Humor

The Suffering of the Rollerbagging Community

An “in-depth study” of the recent epidemic of rolling bags plaguing the Stuyvesant community.

Reading Time: 2 minutes

To the entire Stuyvesant community, roller bags are a curse like no other. Snatching unsuspecting students' feet in the hallways. Taking up half the staircase as they struggle to climb them. Turning the school into the airport with their reign of wheeled tyranny. Stuyvesant is suffering from a plague of rolling bags. The recent influx of students using roller bags—Rollerbaggers, as they have dubbed themselves—have made transportation in this school nearly impossible. But in a shocking new development, the Rollerbagger community has responded to these accusations.

A testimony from Leo Smulansky, a pioneer of the movement, reads as follows: “How do you think we feel when you mock us for our bags with wheels on them? Why must we be tormented for our laziness and lack of social conformity? We want to feel special and know that we are better than everyone else. This school needs to stop the oppression of Rollerbaggers! The administrators do nothing to help us either! Can’t they see we are the future?” (It has been noted that this particular Rollerbagger was a freshman.)

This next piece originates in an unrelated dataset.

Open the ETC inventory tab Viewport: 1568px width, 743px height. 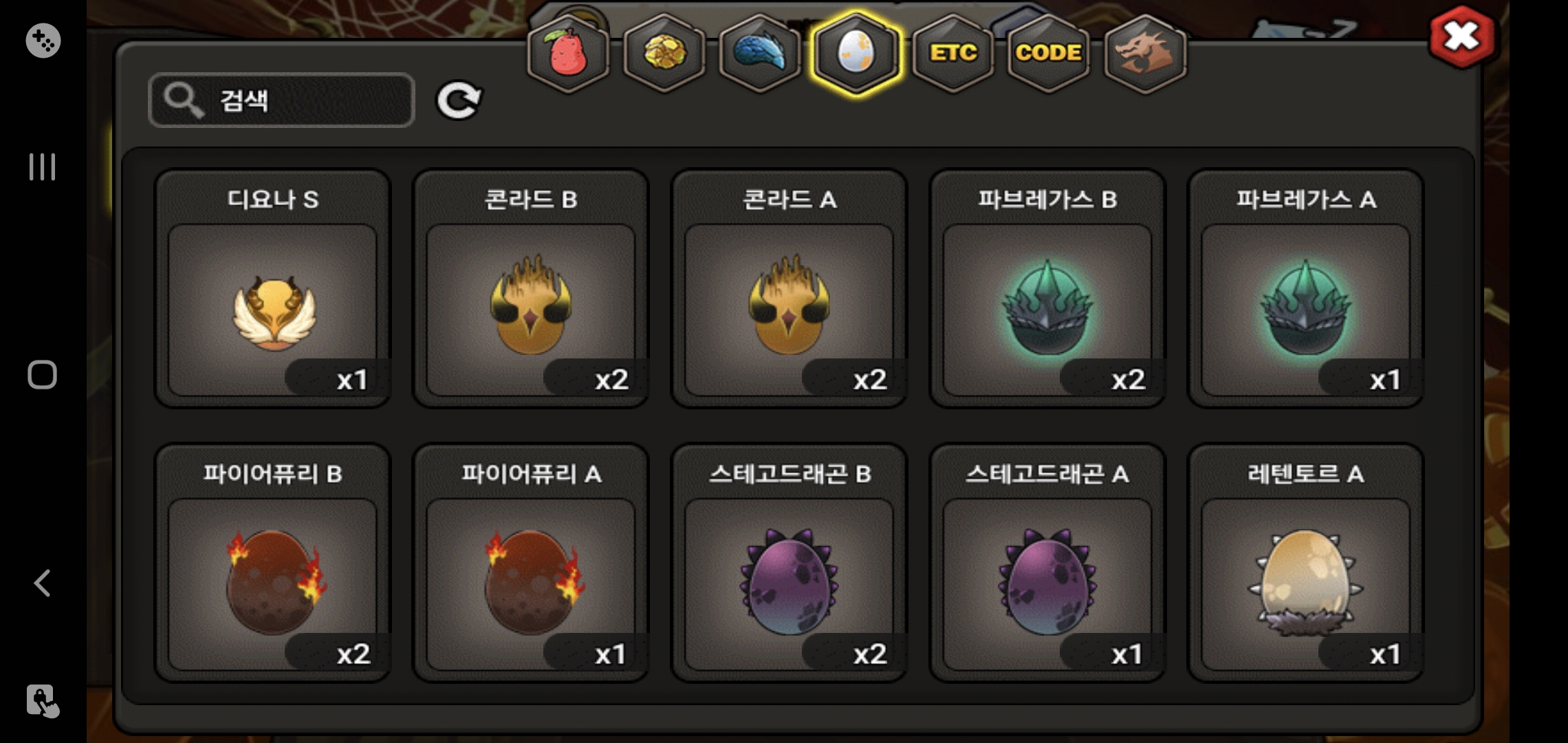(x=953, y=53)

Another Rollerbagger, who wishes to remain anonymous in fear of persecution, remarked, “The kids in this school have no respect for us Rollerbaggers. Forget dealing with the annoyances who shout homophobic slurs in the hallways! We need to demand the rights we deserve!” The Rollerbagger was promptly interrupted by a sophomore chasing after her with a murderous look in his eyes. Said Rollerbagger then appeared in school four days later with a broken arm. The Spectator declines to comment on this specific event.

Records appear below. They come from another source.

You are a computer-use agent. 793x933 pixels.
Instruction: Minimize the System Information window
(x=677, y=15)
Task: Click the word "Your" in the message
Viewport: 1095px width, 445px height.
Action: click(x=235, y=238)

However, on the opposing side, many people were outraged that Rollerbaggers would even begin to demand rights such as exclusive access to their own personal staircase. “This is a school, not an airport,” junior Kathryn Jano commented. “People rolling their bags should roll on out of Stuyvesant!” shouted another junior before finger gunning and quickly retreating. “It's not a backpack,” snapped outraged freshman Christopher Liu when asked about using a roller bag. “It's a freaking suitcase!” Some Rollerbaggers hate themselves as well. “Listen, man, I didn’t want this. Living as a Rollerbagger sucks.”

Despite the majority of Stuyvesant hating them, Rollerbaggers continue to be an endless nuisance to anyone with a functional brain. There have been calls to ban these satanic devices of foot torture, all of which have been ignored by the administration because of a larger focus on “fixing the escalators.” However, seeing as many Rollerbaggers are slowly disappearing without a trace, we may find that our savior is local Stuyvesant Sniper Mr. Choubaralian.

The Spectator continues to keep a heavy eye on this continuously escalating conflict between Rollerbaggers and humans, as tensions may turn into full-scale revolution if we aren’t careful.